- Genre: Talk show
- Presented by: Nicholas "Nick" Yanni
- Country of origin: United States
- Original language: English

Production
- Producer: Manhattan / Metro Access (various)
- Production location: New York, New York
- Running time: c. 30–60 minutes

Original release
- Release: 1978 – 1984

= Tomorrow's Television Tonight =

American talk show

Tomorrow’s Television Tonight was a New York City public-access television talk and interview program broadcast in the late 1970s and early 1980s. The show was hosted by television critic Nicholas "Nick" Yanni and featured interviews with actors, writers, performers, and cultural figures. It is remembered for its low-budget, live aesthetic and its place within Manhattan’s early cable-access culture.
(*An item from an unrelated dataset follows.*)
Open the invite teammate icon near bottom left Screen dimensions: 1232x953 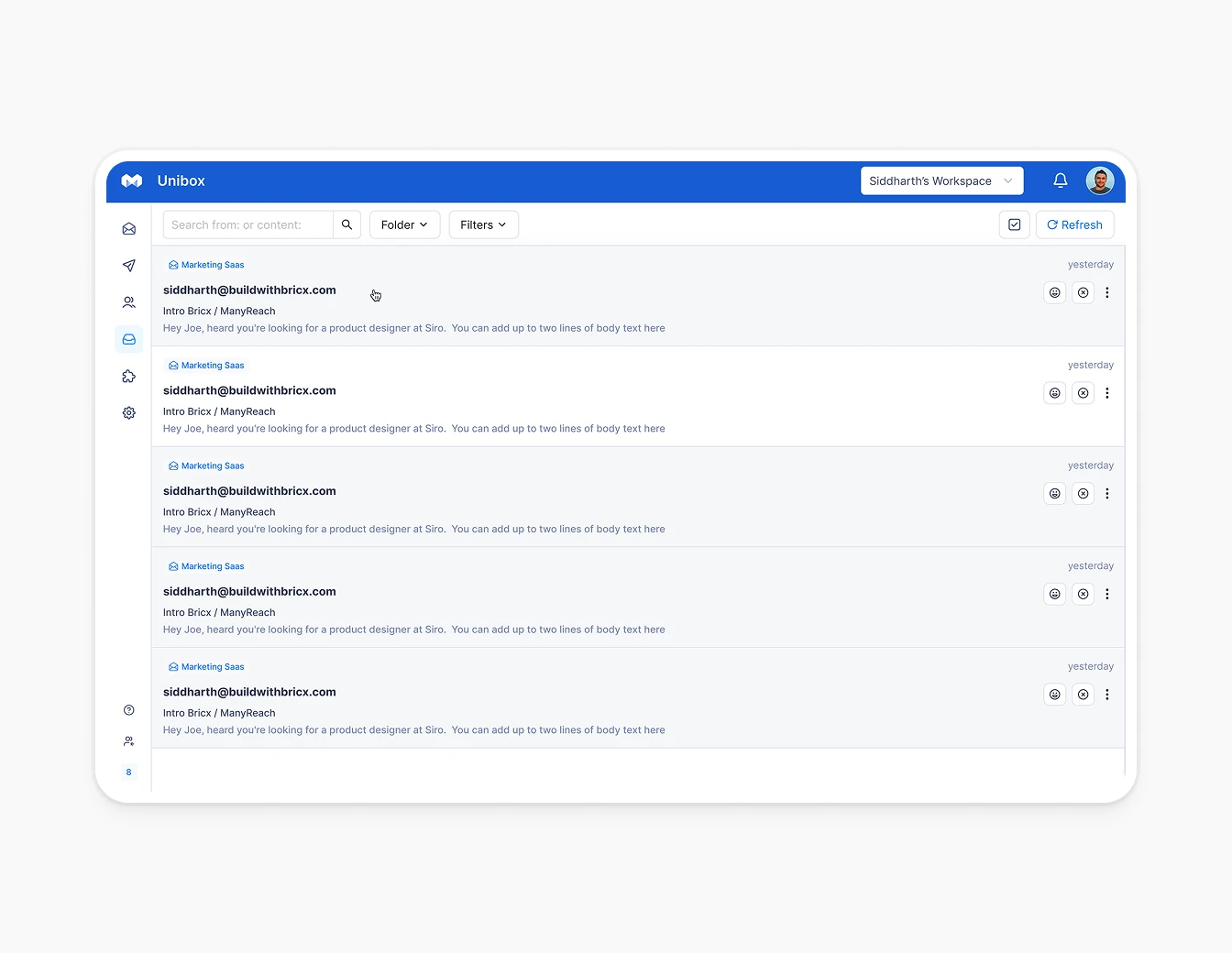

== Format and production ==
The program was produced for Manhattan Cable’s access channels (often called Channel D / Metro Access) and aired weekly. Episodes consisted of on-stage interviews and conversations, sometimes with musical or performance interludes. Production values were modest and the show was often performed live, creating a spontaneous, occasionally improvised feel that commentators have compared to early broadcast television.

== Host ==
Nicholas A. "Nick" Yanni Jr., a television critic and writer active in New York media, created and hosted the series. Yanni had contributed to arts publications and used the program as a forum to discuss television, theater, and the arts while interviewing guests from those worlds. He died in 1984; the New York Times obituary noted that Tomorrow’s Television Tonight had been his principal project. The Coca Crystal Show had a memorial episode dedicated to Yanni and his contributions to public access television.

== Notable guests ==
Surviving clips and program guides indicate that the series hosted a wide range of guests. Uploads to video-sharing platforms identify appearances by performers including John Goodman, Jane Krakowski, and Nathan Lane, among others. Because the show has not been systematically archived, the full guest list and episode order remain incomplete.
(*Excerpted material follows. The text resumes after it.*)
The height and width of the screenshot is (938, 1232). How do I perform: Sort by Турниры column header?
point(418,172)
== Reception and legacy ==
Tomorrow’s Television Tonight was among the many experimental programs that comprised Manhattan cable access in the late 1970s and early 1980s. Commentators note its “teetering on the edge of chaos” live energy and its role in giving performers an informal platform at a moment when cable was expanding as an alternative to mainstream networks.
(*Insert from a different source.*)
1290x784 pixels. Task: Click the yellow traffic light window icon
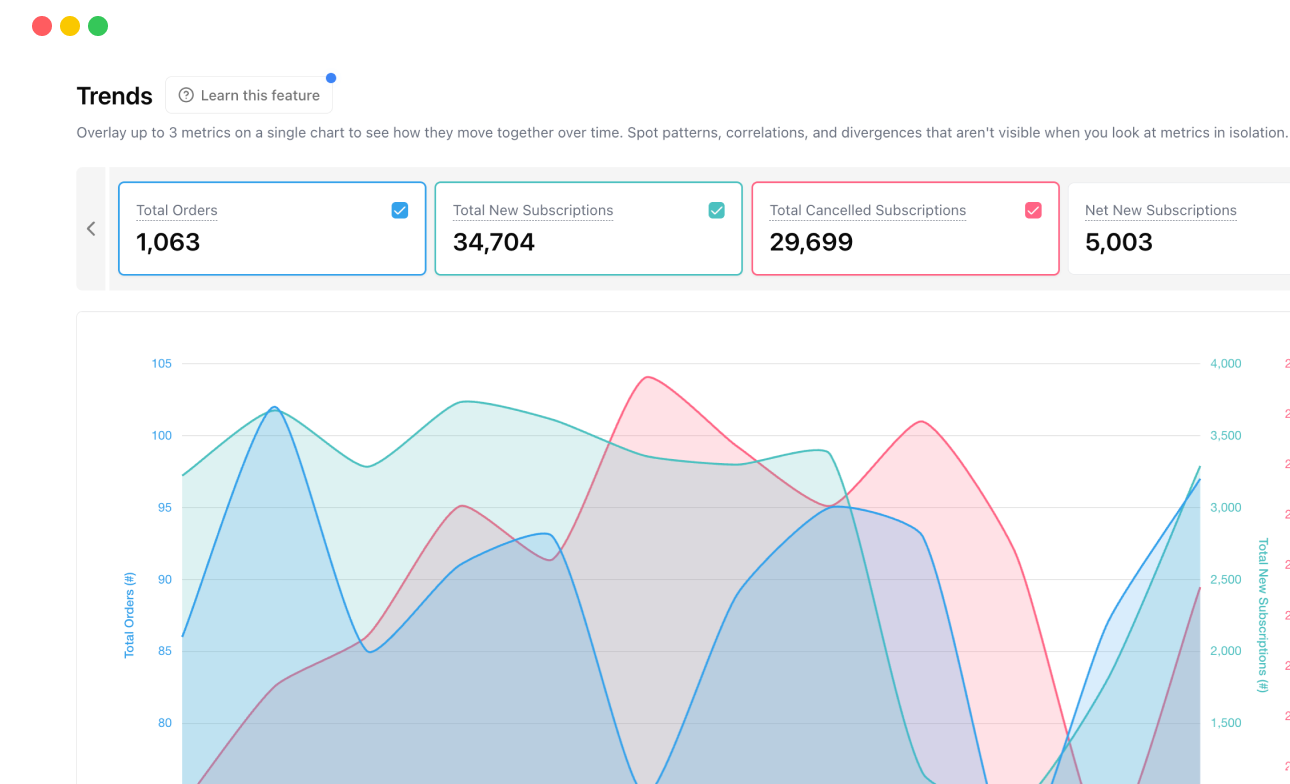(x=69, y=25)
== Episodes and archival status ==
Limited episodes and references to episodes can be found in various collections. The New York Public Library has Three Interviews with Billie Mahoney, Phil Schapiro, Nick Yanni which features an interview from the show. An episode featuring Jaime Davidovich can be found in Jaime Davidovich's papers at New York University's Fales Library. Additional episodes survive in private hands and on online video platforms.